Read sentences containing inferences to student, and then ask student to fill in the correct inference. Examples:
Bill tried as hard as possible, but he could not get his feet in his shoes. The shoes were too . (small, tight)
There was a huge crowd in the front yard. Water was being sprayed on the roof. The house was on .
It had snowed all night. The next morning the cars had trouble staying out of the ditches because the roads were so ____.

8) Retells a story
Have students listen to oral reading of story and then retell story (oral/written intervention for whole group). Retelling should include the following concepts:

Concepts of Comprehension include:
Specific details
Relevant content
General details
Concepts of Metacognitive Awareness include:
Connects background knowledge
Summarizes text and connects to real life
Concepts of Language Development include:
Controls use of mechanics of speaking and writing (vocabulary, sentence structure, language conventions)
Organizes details and structures composition

Videotape students retelling the story to share with peers, parents, and administrators.
Have students retell a story using a presentation tool.

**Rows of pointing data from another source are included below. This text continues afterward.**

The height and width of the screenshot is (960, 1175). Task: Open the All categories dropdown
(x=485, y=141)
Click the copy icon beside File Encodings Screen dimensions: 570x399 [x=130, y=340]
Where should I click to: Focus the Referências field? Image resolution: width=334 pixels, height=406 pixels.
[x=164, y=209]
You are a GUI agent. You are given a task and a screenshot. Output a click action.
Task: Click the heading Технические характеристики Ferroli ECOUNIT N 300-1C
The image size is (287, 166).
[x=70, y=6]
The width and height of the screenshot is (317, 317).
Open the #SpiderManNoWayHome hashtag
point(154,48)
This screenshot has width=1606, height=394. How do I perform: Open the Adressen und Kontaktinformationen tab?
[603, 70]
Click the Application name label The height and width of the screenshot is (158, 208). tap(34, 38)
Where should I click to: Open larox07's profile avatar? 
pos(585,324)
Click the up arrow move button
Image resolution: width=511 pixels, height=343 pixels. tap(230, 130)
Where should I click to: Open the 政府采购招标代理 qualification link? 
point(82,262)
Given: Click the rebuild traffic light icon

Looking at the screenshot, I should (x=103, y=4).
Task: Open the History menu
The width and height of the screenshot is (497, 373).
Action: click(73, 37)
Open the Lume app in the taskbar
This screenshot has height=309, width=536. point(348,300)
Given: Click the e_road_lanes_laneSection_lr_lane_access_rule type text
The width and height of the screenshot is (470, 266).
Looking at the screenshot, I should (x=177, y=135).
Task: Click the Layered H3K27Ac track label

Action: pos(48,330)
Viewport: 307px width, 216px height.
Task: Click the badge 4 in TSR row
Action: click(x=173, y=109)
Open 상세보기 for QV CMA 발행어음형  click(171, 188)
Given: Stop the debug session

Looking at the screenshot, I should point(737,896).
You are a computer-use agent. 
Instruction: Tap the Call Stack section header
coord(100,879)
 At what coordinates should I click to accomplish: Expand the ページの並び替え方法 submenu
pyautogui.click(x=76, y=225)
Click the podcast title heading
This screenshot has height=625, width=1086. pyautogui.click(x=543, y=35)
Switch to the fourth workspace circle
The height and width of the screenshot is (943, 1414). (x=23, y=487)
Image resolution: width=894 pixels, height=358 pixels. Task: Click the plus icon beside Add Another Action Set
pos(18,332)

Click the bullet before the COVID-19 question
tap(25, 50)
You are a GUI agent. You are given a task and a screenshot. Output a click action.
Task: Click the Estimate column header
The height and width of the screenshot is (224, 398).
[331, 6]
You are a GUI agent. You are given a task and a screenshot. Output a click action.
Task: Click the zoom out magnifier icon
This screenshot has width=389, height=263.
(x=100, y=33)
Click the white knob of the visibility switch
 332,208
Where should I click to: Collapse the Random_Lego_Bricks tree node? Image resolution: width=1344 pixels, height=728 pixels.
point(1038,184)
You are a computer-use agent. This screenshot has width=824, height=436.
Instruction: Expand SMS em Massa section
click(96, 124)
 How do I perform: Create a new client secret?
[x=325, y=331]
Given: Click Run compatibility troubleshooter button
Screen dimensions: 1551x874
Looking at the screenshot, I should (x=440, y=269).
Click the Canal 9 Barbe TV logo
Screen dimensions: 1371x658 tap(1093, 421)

9) Describes story elements (e.g., characters, setting, plot, theme, mood/tone, conflict and solution as the teacher utilizes questioning techniques
Have students read a story and then identify and discuss the story elements.
Have the students use journals to make predictions, write story summaries, determine cause and effect, identify story problem/solution, etc., then read journal entries during sharing time (not mandatory, but by choice).
Have the students use keep response logs to respond to stories.
Have the students use story maps to answer questions about setting, characters, plot, story conflict, story solution and theme.
Use a brainstorming/mapping tool to create story maps.
Allow the students to write a book review of a story. The students will give a brief synopsis of story. The students will tell why they liked or disliked the story and who they think would like to read this story (book). Next, they make a recommendation being sure to give details to support their reasoning.

10) Skims and scans to locate key information
Give the students a list of questions to answer by skimming and scanning the table of contents or index.
Have the students skim or scan a telephone book to find specific numbers (emergency, businesses, government agencies, etc.).

11) Rereads to determine meaning
Assign partner-reading to read and discuss the story for story elements.
Assign a shorter passage for the students to read so that details can be remembered.
Reinforce the student for successful rereading.

12) Utilizes parts of book (e.g., table of contents, title page, index, glossary, headings and captions)
Refer to the table of contents of a textbook. The teacher will ask questions that apply to the table of contents.
Provide information about the index, and have students determine the page number for a subject.
Refer to the glossary of a textbook, and have the students determine the meaning for a given word.

13) Identifies and utilizes variety of resource texts to gain information (e.g., dictionary, thesaurus, encyclopedia, atlas, computer)
Assign several words for students to find antonyms using a thesaurus.
Have students use an encyclopedia or online resource to find information about an assigned topic (animal, plant, etc.) using guide questions such as:
(1) Find two interesting facts about the plant or animal.
(2) Describe the plant’s or animal’s habitat.
Have students locate their state and city in an atlas.